There are other sophisticated integrationist programs where respected advanced degrees may be earned by those of this approach.

The Tension Continues

Hence, the tension continues. We should not be surprised. The last I checked the Bible, spiritual warfare played out in various venues remains a real threat. However, the same refining continues as it did with the Apostle Paul. When challenges arose (spiritual warfare) in the church, his responses brought preciseness to the theology we now have in the New Testament (Romans 8:28). So, these tensions push us to sharpen our theological, methodological, and psychological understanding.

In our Doctor of Ministry program at Birmingham Theological Seminary, in addition to our biblical content, we include the ever-evolving literature of both the secularist and the integrationist perspectives.

While we may be a little known regional seminary, we desire to produce biblical counseling practitioners who are culturally aware when they graduate and who are trained to stay culturally aware throughout their career of service in the Kingdom. I have been encouraged in my association with the Biblical Counseling Coalition that this is the trajectory of many of the institutions of our members. Nonetheless, there is an on-going necessity for all of us as leaders to proceed with caution and alertness[4] (1 Thessalonians 5:6, Ephesians 6:10-18).

Join the Conversation

How important is it for biblical counselors to be culturally aware?

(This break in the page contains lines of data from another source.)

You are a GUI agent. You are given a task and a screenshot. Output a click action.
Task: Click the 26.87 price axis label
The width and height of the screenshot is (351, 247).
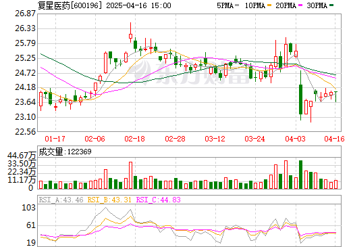pyautogui.click(x=25, y=14)
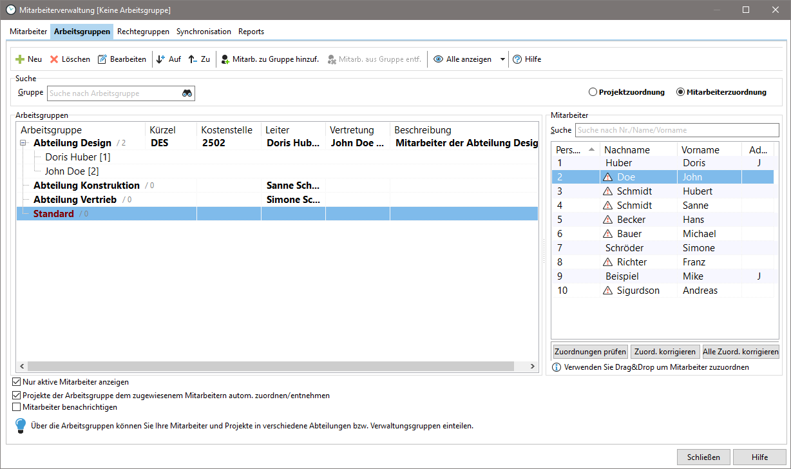Open the Alle anzeigen dropdown arrow

[502, 59]
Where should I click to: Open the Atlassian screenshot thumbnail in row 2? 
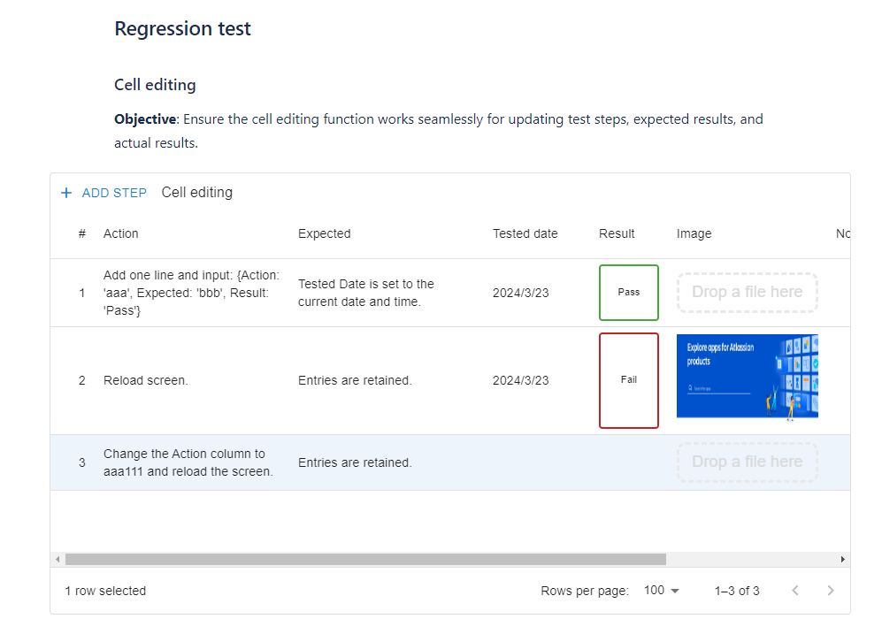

[2]Bradley J. Longfield. The Presbyterian Controversy: Fundamentalist, Modernist and Moderates.
[3]See his 20-year reflection: http://www.sbts.edu/resources/towers/twenty-years-%E2%80%A8and-counting-%E2%80%A8mohler-reflects-on-his-presidency-of-southern-seminary/
[4]See the Biblical Counseling Coalition volume, Scripture and Counseling, pages 157-176. Also, Totally Sufficient edited by Ed Hindson & Howard Eyrich, and in particular the first and last chapters.